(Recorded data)
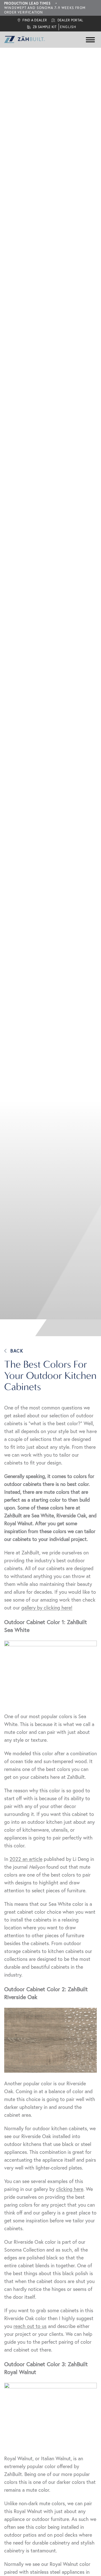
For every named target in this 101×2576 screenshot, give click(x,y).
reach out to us (30, 2326)
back (16, 1351)
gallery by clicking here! (46, 1607)
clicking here (69, 2189)
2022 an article (26, 1859)
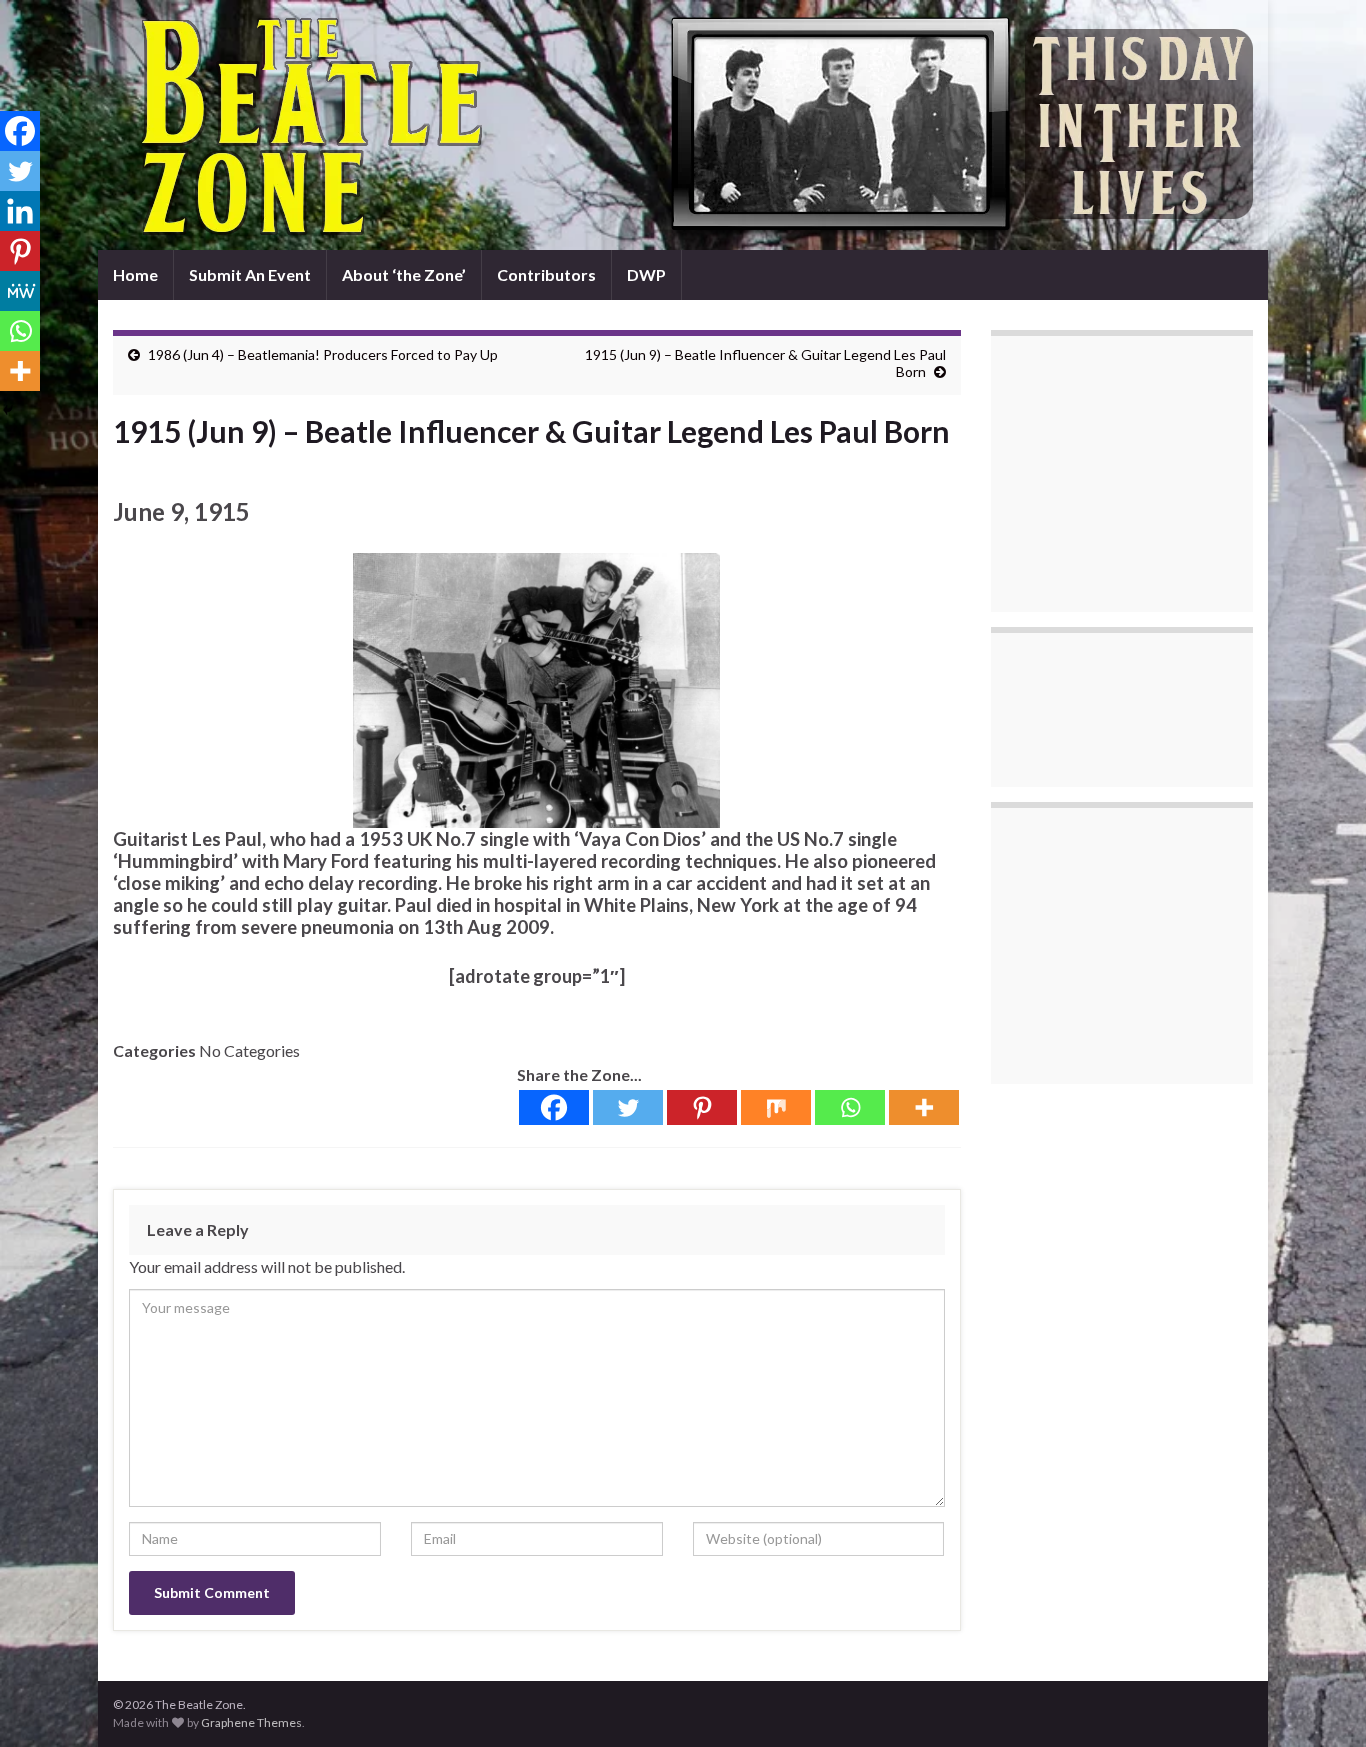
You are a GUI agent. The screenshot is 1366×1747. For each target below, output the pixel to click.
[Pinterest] (702, 1107)
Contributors (546, 274)
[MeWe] (20, 291)
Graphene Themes (251, 1722)
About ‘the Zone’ (404, 274)
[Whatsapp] (850, 1107)
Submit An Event (250, 274)
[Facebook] (554, 1107)
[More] (924, 1107)
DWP (646, 274)
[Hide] (8, 410)
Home (135, 274)
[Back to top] (1321, 1702)
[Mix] (776, 1107)
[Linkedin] (20, 211)
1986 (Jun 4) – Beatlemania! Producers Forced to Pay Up (323, 354)
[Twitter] (628, 1107)
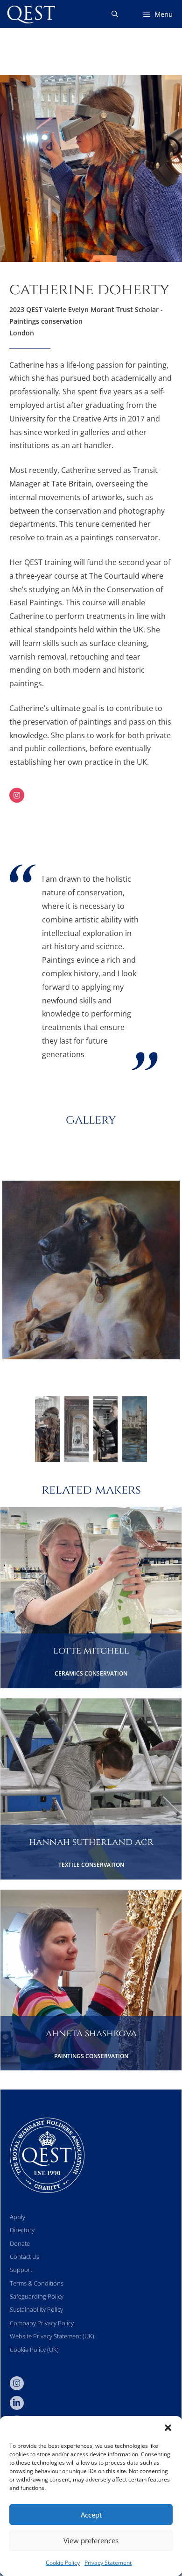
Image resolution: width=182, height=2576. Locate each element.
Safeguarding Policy (36, 2296)
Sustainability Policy (36, 2309)
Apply (17, 2217)
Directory (22, 2230)
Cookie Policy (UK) (34, 2349)
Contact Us (24, 2256)
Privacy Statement (108, 2563)
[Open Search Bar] (115, 14)
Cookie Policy (63, 2563)
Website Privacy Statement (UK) (52, 2336)
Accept (91, 2514)
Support (21, 2269)
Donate (20, 2243)
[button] (168, 2427)
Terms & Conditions (36, 2283)
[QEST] (30, 14)
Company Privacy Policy (42, 2323)
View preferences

*WORK TASK:* Set down nothing but the lines from the one with "Safeguarding Policy (36, 2296)" through the end of the records, keeping each line exactly as written and including both ends.

*TASK RESPONSE:*
Safeguarding Policy (36, 2296)
Sustainability Policy (36, 2309)
Apply (17, 2217)
Directory (22, 2230)
Cookie Policy (UK) (34, 2349)
Contact Us (24, 2256)
Privacy Statement (108, 2563)
[Open Search Bar] (115, 14)
Cookie Policy (63, 2563)
Website Privacy Statement (UK) (52, 2336)
Accept (91, 2514)
Support (21, 2269)
Donate (20, 2243)
[button] (168, 2427)
Terms & Conditions (36, 2283)
[QEST] (30, 14)
Company Privacy Policy (42, 2323)
View preferences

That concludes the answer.